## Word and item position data
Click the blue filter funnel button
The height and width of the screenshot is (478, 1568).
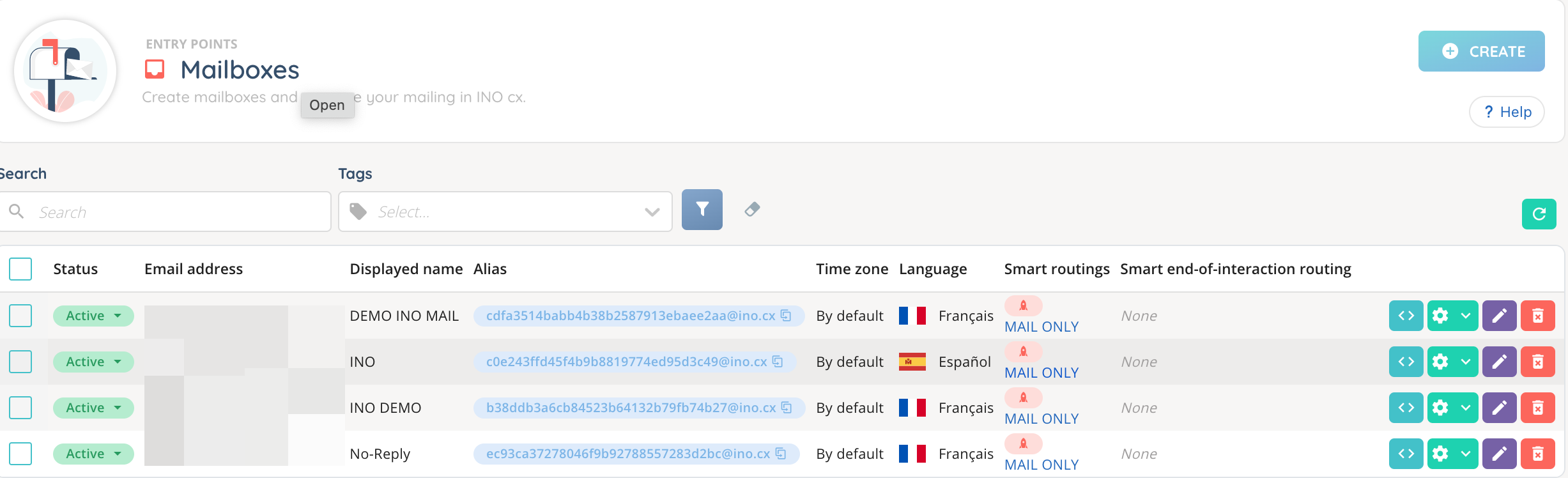coord(702,210)
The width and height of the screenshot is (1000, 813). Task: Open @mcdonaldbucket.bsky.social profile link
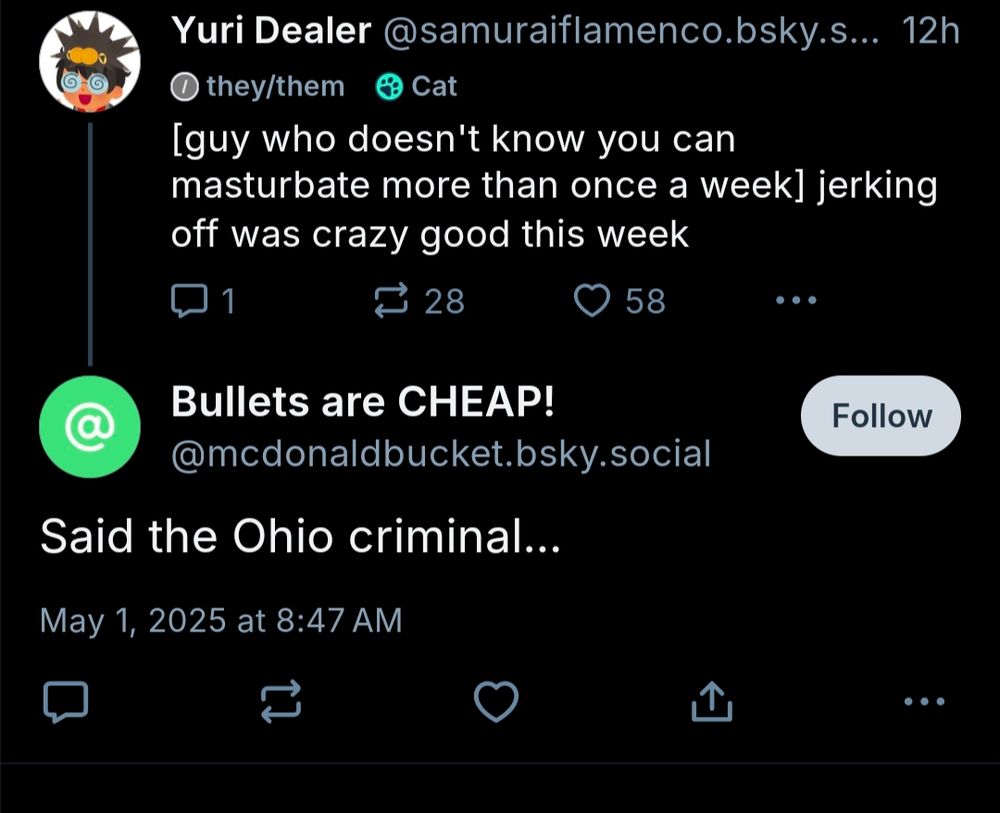point(441,453)
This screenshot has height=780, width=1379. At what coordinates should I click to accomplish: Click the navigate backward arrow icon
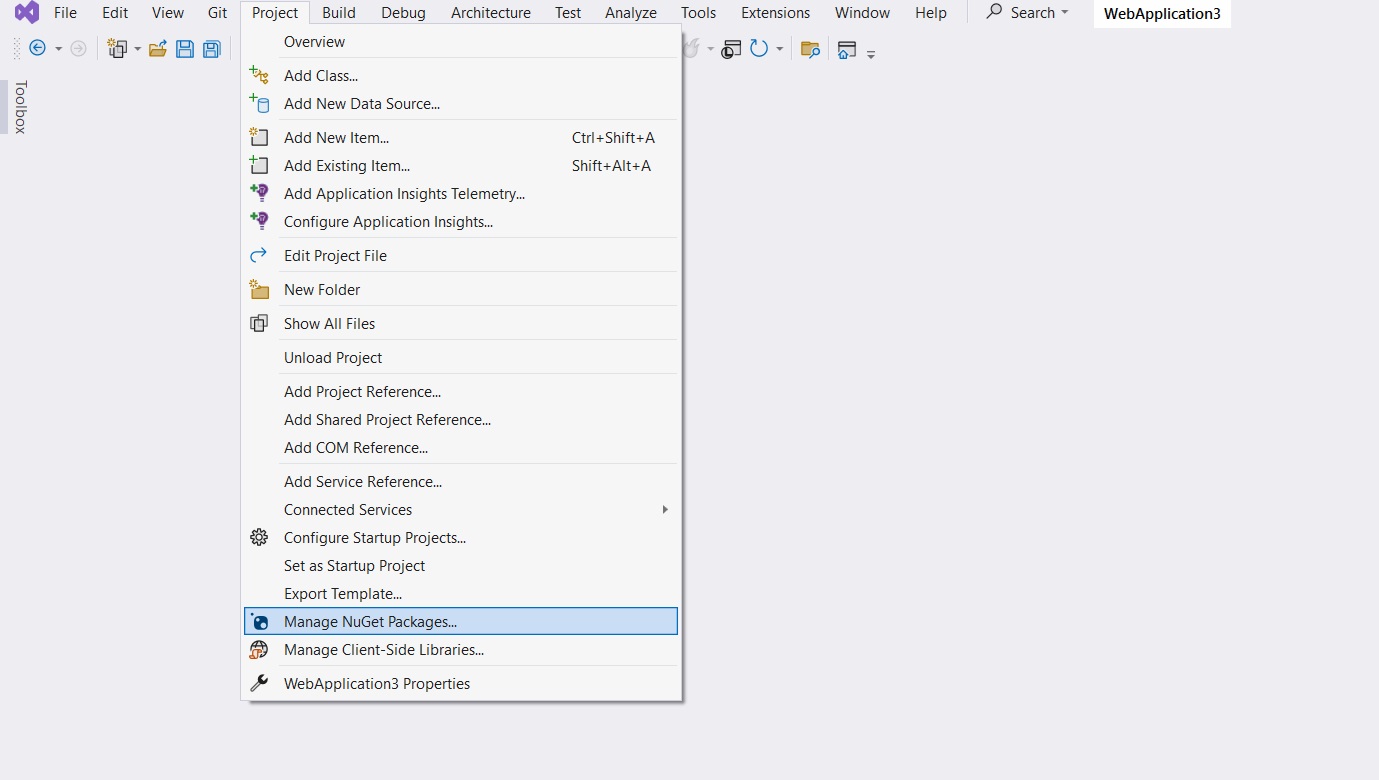(38, 49)
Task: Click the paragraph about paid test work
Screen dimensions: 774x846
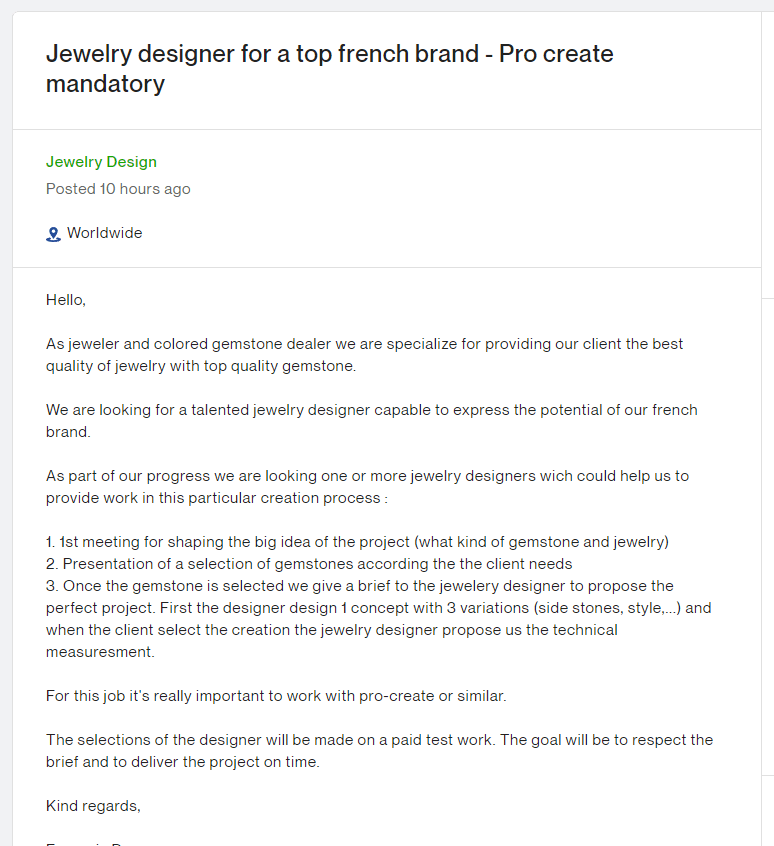Action: pos(378,750)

## What the task requires
Please rewrite every one of the rows above as a two-column CSV with the header text,answer. Give one line per row, put each field in double quotes, replace line breaks inside a field with spaces, and leave out the pictures.

## Solution
text,answer
"Click the blue filter funnel button The height and width of the screenshot is (478, 1568).","coord(702,210)"
"The width and height of the screenshot is (1000, 813). Task: Open @mcdonaldbucket.bsky.social profile link","point(441,453)"
"This screenshot has height=780, width=1379. At what coordinates should I click to accomplish: Click the navigate backward arrow icon","(38, 49)"
"Task: Click the paragraph about paid test work Screen dimensions: 774x846","Action: pos(378,750)"